Seventy-nine civilians were killed in the bloody attack in Seytenga, Burkina Faso, according to the latest report.
It sends shivers down your spine! In Seytenga, in the province of Séno, 276 kilometres north-east of Ouagadougou, the attack on civilians on the night of Saturday 11 to Sunday 12 June resulted in the death of 79 people. This is the toll communicated by the government twenty-four hours after an initial count of 50 civilian deaths.

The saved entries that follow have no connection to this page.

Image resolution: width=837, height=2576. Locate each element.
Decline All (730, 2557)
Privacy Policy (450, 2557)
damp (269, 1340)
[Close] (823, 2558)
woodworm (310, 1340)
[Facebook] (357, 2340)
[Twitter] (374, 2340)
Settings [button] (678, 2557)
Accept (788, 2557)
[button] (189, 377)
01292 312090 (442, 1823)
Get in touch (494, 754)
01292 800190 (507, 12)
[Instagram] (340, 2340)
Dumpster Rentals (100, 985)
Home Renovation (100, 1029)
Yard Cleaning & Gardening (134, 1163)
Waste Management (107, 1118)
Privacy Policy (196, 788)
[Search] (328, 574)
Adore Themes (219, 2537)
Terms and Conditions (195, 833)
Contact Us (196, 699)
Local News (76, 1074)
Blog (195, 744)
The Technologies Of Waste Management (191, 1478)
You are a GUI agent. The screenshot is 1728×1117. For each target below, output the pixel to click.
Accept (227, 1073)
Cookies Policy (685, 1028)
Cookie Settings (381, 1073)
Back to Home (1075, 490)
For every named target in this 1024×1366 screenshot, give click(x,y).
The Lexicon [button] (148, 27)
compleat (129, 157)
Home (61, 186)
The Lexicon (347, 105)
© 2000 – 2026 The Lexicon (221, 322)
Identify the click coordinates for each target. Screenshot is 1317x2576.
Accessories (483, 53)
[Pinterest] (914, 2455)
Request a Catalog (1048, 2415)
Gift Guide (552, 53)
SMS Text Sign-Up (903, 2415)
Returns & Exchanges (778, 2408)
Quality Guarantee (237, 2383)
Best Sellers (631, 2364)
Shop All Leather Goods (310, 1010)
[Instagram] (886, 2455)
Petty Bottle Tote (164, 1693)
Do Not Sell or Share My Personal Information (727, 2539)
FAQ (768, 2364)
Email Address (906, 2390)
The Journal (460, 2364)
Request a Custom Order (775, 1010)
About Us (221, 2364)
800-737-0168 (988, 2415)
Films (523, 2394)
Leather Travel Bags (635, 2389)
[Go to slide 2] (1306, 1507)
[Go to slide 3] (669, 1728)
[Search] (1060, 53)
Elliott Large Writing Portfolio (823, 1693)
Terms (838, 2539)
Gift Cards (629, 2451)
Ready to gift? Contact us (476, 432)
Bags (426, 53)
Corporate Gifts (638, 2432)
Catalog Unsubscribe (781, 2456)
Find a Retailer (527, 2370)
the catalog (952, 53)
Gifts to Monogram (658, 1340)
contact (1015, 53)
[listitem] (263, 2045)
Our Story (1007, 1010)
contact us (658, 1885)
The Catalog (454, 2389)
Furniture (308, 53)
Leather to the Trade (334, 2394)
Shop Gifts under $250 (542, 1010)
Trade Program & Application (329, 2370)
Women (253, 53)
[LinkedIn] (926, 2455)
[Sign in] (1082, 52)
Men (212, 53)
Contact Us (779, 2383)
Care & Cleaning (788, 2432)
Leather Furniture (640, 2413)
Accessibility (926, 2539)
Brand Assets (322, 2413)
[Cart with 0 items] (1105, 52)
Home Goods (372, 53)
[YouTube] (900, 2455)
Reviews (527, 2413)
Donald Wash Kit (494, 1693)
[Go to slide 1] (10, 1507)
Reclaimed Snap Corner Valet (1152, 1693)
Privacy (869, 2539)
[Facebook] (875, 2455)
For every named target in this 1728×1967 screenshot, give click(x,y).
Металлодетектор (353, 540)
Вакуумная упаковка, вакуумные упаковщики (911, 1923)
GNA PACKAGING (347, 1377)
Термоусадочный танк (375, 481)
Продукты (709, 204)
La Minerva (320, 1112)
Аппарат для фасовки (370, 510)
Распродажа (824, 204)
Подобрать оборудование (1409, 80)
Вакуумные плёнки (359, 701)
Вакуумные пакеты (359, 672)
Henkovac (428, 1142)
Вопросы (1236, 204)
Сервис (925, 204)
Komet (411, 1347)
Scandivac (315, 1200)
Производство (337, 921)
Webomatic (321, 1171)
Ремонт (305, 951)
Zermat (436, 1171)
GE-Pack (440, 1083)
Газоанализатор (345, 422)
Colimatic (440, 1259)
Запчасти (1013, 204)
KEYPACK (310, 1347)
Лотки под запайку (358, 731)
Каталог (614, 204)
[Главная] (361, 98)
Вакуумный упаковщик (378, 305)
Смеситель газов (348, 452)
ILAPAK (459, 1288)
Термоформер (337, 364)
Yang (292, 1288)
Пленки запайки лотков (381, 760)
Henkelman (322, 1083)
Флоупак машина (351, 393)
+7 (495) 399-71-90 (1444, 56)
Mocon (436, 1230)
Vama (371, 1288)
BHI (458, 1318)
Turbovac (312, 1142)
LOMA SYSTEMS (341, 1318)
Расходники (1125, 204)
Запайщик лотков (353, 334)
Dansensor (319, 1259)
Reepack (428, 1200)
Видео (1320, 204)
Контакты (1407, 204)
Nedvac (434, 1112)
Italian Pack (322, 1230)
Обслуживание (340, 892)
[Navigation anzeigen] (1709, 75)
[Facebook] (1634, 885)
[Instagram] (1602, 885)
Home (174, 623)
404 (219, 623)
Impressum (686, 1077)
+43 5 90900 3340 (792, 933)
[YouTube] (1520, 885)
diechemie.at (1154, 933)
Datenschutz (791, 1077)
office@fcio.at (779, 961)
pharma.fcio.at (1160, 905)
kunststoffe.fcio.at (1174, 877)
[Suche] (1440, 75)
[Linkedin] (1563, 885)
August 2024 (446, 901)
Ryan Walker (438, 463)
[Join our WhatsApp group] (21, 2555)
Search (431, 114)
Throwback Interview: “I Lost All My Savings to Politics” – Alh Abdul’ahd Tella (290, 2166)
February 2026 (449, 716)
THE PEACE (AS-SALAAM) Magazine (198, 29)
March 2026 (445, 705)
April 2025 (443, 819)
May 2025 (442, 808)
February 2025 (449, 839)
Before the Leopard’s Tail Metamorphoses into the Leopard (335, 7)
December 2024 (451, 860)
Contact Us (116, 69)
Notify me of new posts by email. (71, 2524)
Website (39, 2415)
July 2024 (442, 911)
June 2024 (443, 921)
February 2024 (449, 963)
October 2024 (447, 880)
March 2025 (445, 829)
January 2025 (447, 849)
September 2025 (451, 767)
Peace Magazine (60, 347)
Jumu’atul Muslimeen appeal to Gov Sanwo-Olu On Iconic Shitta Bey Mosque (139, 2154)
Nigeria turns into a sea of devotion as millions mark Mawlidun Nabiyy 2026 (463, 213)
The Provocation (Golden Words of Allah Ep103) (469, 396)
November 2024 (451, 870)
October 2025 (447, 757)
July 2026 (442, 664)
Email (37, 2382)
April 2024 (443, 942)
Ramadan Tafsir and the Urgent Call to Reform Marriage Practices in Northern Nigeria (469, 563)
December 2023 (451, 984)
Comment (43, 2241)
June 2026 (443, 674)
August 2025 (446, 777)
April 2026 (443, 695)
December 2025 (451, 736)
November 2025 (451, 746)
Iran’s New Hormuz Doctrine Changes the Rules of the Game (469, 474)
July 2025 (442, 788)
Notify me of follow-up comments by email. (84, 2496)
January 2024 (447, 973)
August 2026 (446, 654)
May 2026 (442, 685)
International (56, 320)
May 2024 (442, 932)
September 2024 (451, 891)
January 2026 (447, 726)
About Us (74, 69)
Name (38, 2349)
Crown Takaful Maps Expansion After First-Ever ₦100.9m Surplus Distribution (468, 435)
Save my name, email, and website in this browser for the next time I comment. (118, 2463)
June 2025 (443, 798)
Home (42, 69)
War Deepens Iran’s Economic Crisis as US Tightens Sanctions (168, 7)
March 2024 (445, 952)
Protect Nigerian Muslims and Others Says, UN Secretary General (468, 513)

On Monday evening, the president of the transition, Colonel-Lieutenant Paul Henri Sandaogo Damiba, declared a three-day mourning period starting on Tuesday 14 June.
Symptomatic of the continuing deterioration of security in northern Burkina Faso, this attack attributed to jihadists of the Islamic State in the Sahel is the deadliest after the tragedy of Solhan in the province of Yagha (Sahel region) where 160 civilians had lost their lives.
The military came to power in January in a coup against Roch Marc Christian Kaboré, and took the gamble of reversing the trend.
Following this logic, President Damiba, opened himself to dialogue with the local jihadists. This position was reaffirmed during a visit on Saturday 11 January to Barani, in the centre-north, to decorate gendarmes in the wake of an attack that killed four members of the Rapid Action, Surveillance and Intervention Group (GARSI).